To create multiple kiosks in a domain, or to limit the usage of the kiosk to specific computers only, you should create an organizational unit (OU) for each kiosk and then assign computers to the OU. You might create several kiosks where each kiosk is associated with its own OU. If computers in the same OU are geographically located in different sites, each OU per site is a kiosk.

Specifying a Shared Account for the Kiosk

DigitalPersona LDS Kiosk requires an account, known as the Shared Account, that is specified on every kiosk computer. Account information includes the user name, domain name and password for an Active Directory account. You should have one Shared Account per kiosk with a Password never expires setting.

You can configure the Kiosk Shared Account by supplying the kiosk Shared Account information through GPO settings, as described below.

If the Kiosk Shared Account information is distributed through Group Policies settings, all computers that belong to the selected object level in Active Directory, such as OU, Domain, or Site, receive the kiosk Shared Account settings.

DigitalPersona LDS Kiosk automatically assigns the “Impersonate a client after authentication” user right to the kiosk Shared Account. This right allows programs that run on behalf of that user to impersonate a client. This right allows DigitalPersona LDS Kiosk to authenticate multiple users while using only one logon session for the Shared Account.

Adding Shared Account Settings Using GPO

The Kiosk Shared Account setting is are provided as part of the GPMC Extensions component of the DigitalPersona LDS Administration Tools, a separate installation available in your product package.

This setting is located at Computer Configuration/Policies/Software Settings/DigitalPersona Client/Kiosk Administration.

You can use the Group Policy Editor to modify DigitalPersona settings. For the Kiosk Shared Account Settings, at the OU level for the kiosk, open the Kiosk Administration node and double-click Kiosk Shared Account Settings.

Specify the following values:

  • Kiosk Shared Account user name

  • Kiosk Shared Account NetBIOS domain name

  • Kiosk Shared Account password

The Shared Account information will be enabled for all computers in the OU.

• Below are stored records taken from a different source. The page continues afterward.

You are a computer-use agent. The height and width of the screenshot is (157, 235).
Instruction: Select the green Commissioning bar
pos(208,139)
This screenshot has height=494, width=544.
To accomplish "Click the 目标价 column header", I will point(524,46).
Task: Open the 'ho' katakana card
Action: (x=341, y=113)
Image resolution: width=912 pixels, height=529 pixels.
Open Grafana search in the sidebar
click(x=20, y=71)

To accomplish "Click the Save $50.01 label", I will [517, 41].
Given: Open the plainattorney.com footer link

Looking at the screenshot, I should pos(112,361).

Password Manager Admin Tool Settings

If you plan on using managed logons with DigitalPersona LDS Kiosk, the templates created in the Password Manager Admin Tool must be accessible by the Shared Accounts that are used to access the kiosks. Make sure that the templates are available through GPO settings to the kiosk Shared Account rather than kiosk user accounts.

The Password Manager logon functionality is the same as in DigitalPersona LDS Workstation except that kiosk users cannot create their own personal logons, but can use managed logons created by the administrator. For more information, on the Password Manager GPO settings, see Policies and Settings. For additional information on managed logons, see Creating Managed Logons.

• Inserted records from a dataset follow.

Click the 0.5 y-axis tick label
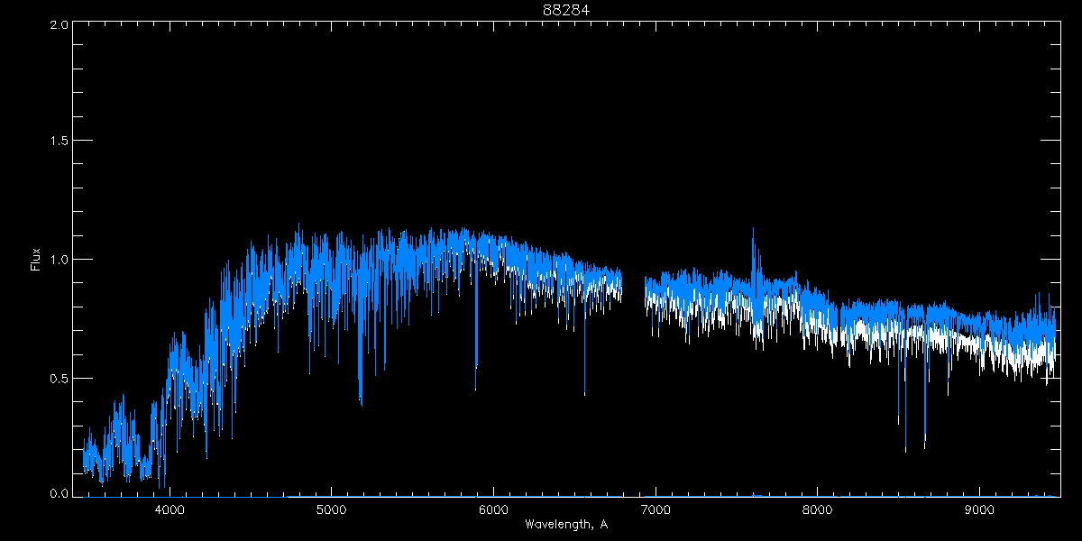The width and height of the screenshot is (1082, 541). pyautogui.click(x=59, y=379)
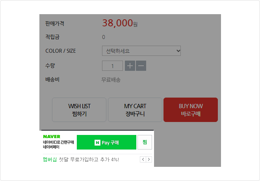
Task: Open the 첫달 무료가입하고 추가 4% promo
Action: pyautogui.click(x=89, y=160)
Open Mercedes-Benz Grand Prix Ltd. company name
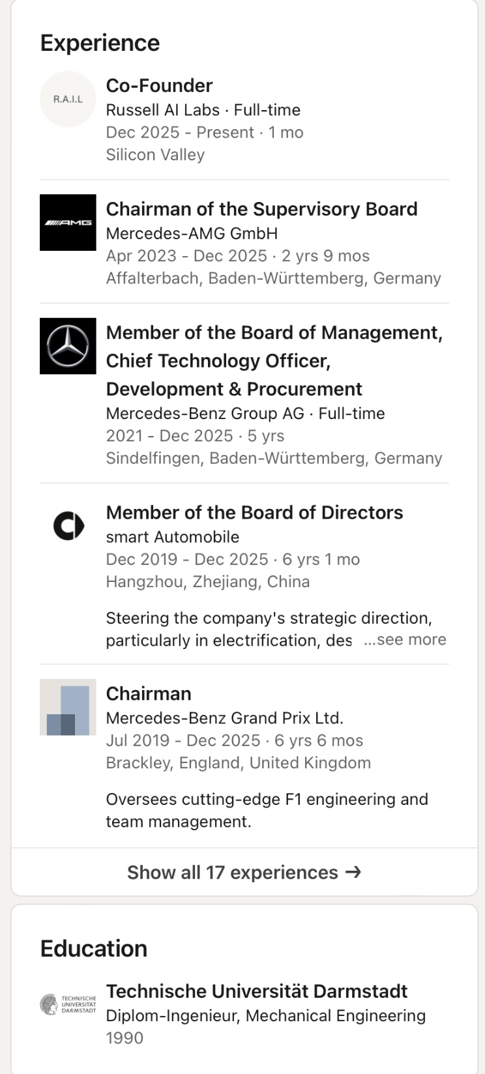485x1074 pixels. point(224,718)
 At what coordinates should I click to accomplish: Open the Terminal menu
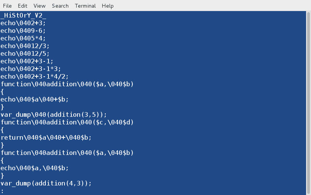pos(85,6)
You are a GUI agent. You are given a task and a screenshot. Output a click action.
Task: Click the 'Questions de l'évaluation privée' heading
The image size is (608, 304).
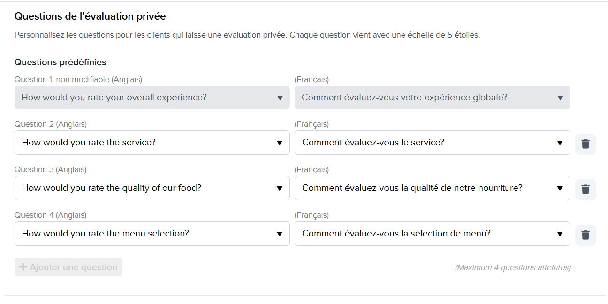(x=90, y=16)
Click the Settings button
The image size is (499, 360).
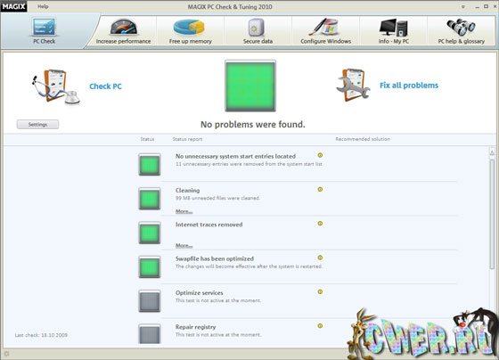(x=37, y=125)
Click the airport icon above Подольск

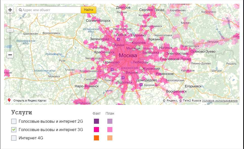pyautogui.click(x=123, y=78)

Version 4.1 Security Improvements

Beginning with the DigitalPersona 4.1 release, the following security improvements have been implemented.

  1. A Kiosk Shared Account password, even though obfuscated, is never sent from the Kiosk client computer through the GPO channel. It is stored on the DigitalPersona Server and is protected by the DigitalPersona Server’s 2,048 bit RSA encryption key. The password is delivered from the DigitalPersona Server to the Kiosk client via a special secure channel established between the DigitalPersona client and server components, so it can not be intercepted, unlike using a GPO setting.

  2. An option to allow automatically randomizing the Kiosk Shared Account password has been added , which provides the highest security and addresses possible password expiration cases. See Randomize Kiosk Shared Account password for details.